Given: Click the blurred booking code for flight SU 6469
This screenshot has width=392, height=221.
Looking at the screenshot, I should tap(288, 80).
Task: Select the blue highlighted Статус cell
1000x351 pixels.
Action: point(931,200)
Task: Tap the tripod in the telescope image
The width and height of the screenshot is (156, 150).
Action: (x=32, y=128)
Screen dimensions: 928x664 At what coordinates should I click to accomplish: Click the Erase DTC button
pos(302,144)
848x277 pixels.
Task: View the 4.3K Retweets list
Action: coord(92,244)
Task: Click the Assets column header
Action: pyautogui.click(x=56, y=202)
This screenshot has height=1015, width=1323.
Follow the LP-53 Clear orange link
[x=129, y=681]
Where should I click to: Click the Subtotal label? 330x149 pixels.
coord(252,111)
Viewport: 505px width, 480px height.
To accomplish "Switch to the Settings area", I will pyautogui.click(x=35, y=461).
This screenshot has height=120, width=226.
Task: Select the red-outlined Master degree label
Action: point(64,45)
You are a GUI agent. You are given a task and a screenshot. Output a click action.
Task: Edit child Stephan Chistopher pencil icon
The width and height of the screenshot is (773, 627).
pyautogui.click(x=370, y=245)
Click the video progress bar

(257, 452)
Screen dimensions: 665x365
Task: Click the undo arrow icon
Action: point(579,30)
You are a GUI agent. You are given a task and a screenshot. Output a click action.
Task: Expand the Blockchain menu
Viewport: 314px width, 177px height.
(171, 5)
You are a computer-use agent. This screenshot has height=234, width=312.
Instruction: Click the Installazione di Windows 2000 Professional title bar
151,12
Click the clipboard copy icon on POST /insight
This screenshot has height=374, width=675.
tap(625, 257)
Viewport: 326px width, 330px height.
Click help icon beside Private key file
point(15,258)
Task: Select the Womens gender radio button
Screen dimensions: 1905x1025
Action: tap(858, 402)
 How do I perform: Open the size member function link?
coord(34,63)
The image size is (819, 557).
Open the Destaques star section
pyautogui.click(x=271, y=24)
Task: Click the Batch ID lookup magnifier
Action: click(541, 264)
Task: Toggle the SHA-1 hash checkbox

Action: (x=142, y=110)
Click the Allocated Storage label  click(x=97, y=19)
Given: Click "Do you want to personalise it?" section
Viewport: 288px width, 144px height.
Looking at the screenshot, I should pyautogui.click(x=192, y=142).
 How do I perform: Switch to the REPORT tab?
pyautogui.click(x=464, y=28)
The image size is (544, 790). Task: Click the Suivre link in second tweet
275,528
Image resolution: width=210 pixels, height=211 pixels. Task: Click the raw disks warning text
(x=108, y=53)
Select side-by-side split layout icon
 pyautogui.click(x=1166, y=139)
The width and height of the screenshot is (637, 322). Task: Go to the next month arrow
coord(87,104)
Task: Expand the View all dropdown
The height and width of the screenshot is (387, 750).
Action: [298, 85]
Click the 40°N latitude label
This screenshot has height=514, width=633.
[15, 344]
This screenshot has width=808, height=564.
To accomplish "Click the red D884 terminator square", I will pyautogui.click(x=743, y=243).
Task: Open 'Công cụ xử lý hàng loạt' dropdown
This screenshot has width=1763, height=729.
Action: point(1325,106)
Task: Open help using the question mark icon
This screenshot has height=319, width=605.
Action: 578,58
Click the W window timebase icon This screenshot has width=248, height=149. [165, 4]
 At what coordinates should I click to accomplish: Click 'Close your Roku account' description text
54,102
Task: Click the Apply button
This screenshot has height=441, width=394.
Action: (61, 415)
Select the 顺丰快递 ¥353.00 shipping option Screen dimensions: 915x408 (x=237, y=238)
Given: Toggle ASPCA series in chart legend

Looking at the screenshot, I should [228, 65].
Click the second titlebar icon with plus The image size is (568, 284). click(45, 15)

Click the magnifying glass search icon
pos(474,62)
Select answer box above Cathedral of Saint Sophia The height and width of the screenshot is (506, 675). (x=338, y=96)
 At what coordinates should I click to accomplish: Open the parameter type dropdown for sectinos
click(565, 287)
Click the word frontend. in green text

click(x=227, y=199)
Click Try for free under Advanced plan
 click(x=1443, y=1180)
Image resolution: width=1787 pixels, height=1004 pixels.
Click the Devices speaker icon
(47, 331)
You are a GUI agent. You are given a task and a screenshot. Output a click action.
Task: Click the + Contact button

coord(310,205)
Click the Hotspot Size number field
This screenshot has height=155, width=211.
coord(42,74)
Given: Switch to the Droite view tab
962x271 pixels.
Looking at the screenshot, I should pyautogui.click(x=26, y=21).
++++++++
Each line that holds the word "Expand" should be extracted from the records.

- RESPONSE BELOW
Task: Expand the Blockchain menu
Task: Expand the View all dropdown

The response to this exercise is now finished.